The site's incorporation of a well, known as one of the first to be sunk in Parramatta and an extremely rare extant example of a house and well in an urban setting.

The place has a strong or special association with a person, or group of persons, of importance of cultural or natural history of New South Wales's history.

The association of the building with John Hodges, an early "character" of New South Wales, providing a link with the early colonial township of Parramatta.

The association of the building and site with the Brown family, from whom the name "Brislington" is derived and who occupied the home as a residence for over ninety years.

The association with of the building with nineteenth century identities such as George Wigram Allen and Alfred George Lloyd.

The site has been associated with the Parramatta District Hospital since c.1850.

The place is important in demonstrating aesthetic characteristics and/or a high degree of creative or technical achievement in New South Wales.

The building retains elements of its original fabric including sash windows, doors, fanlight, elements of the stair, cellar details and chimneys.

The building substantially retains its exterior fabric. The date of the building makes the bricks and flagstones extremely rare especially in a in-situ domestic urban setting.

The building incorporates an unusual decorative feature on its north-east exterior wall in the form of burnt bricks in a diamond design.
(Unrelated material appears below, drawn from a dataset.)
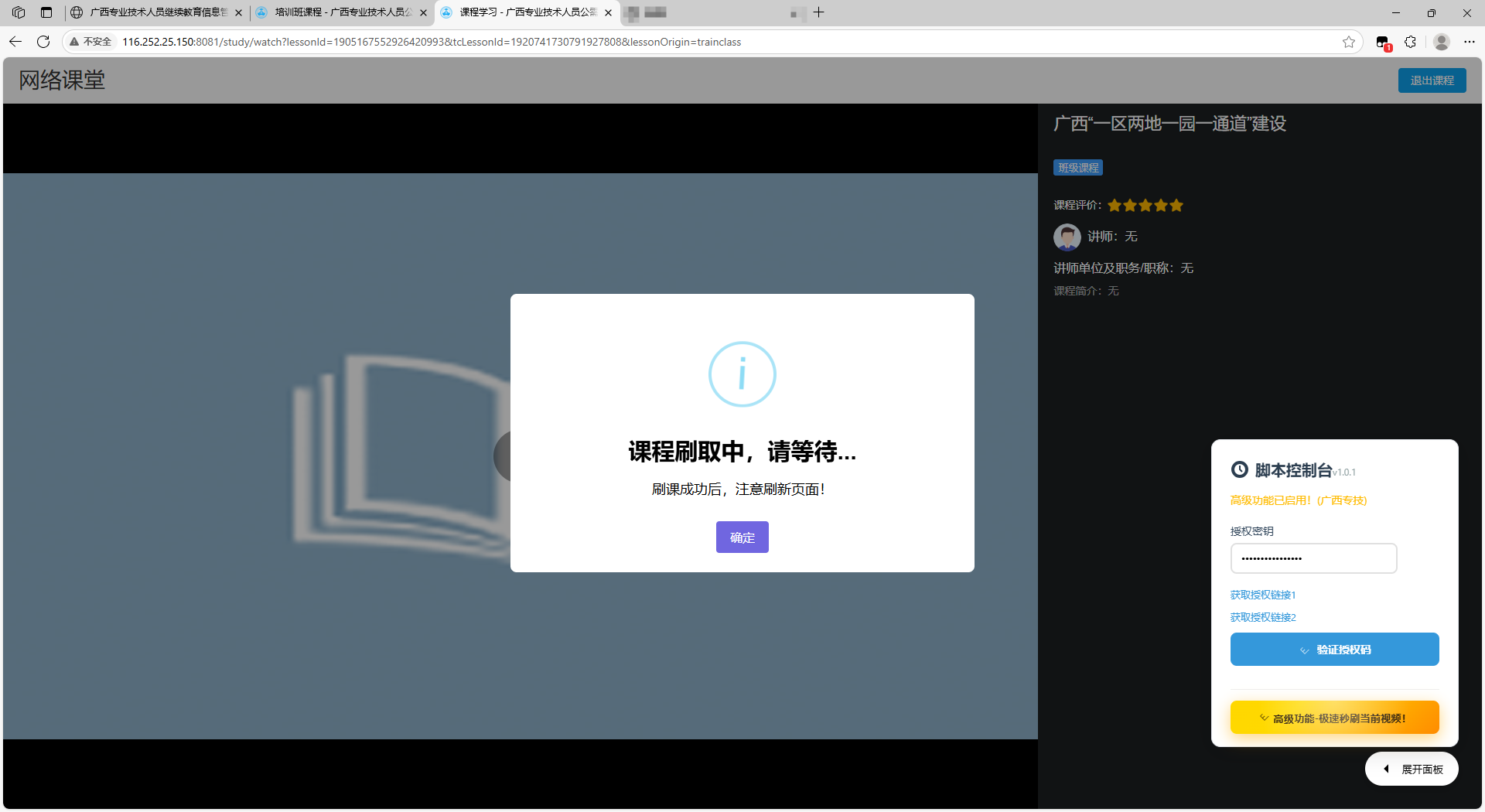
Task: Switch to 培训班课程 tab
Action: tap(341, 12)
The original design of the building incorporates the unusual feature (in early colonial buildings) of two fronts.

The building possesses an Edwardian period front verandah, albeit reduced, and entrance door.
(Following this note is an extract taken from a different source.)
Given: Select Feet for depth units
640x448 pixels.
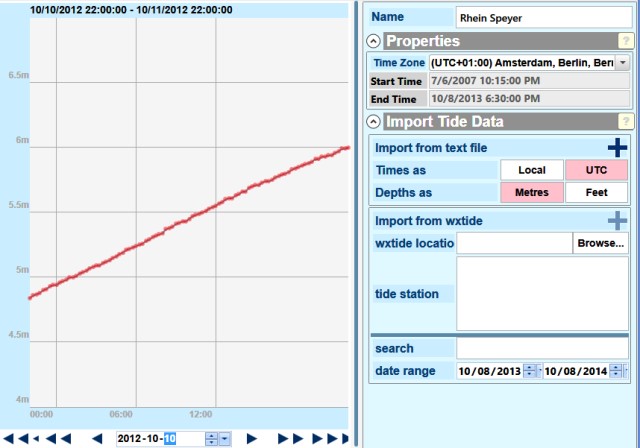Looking at the screenshot, I should [597, 193].

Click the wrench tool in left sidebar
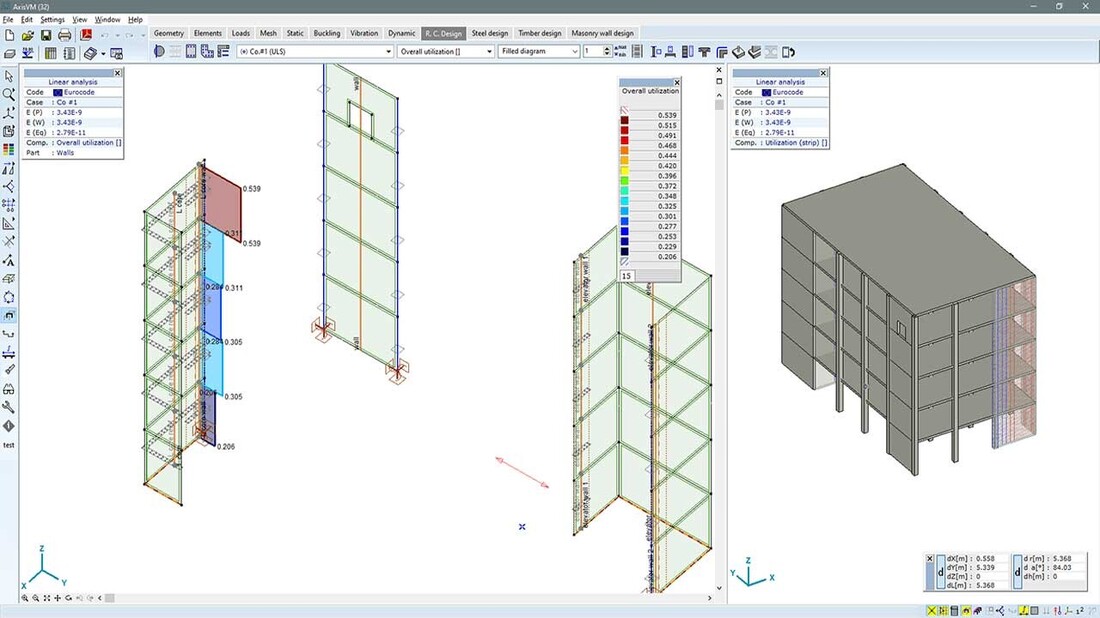[x=9, y=407]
The place has potential to yield information that will contribute to an understanding of the cultural or natural history of New South Wales.

The site has been continuously occupied since the earliest days of European occupation in Australia. Thesite can potentially hold information pertaining to his period. The site has had the present dwelling on it since 1821. The iste therefore may have archaeological potential in revealing aspects about earlier configurations of the house and land and aspects of the garden.

The place possesses uncommon, rare or endangered aspects of the cultural or natural history of New South Wales.

This item is rare. It is the oldest existing building in Parramatta.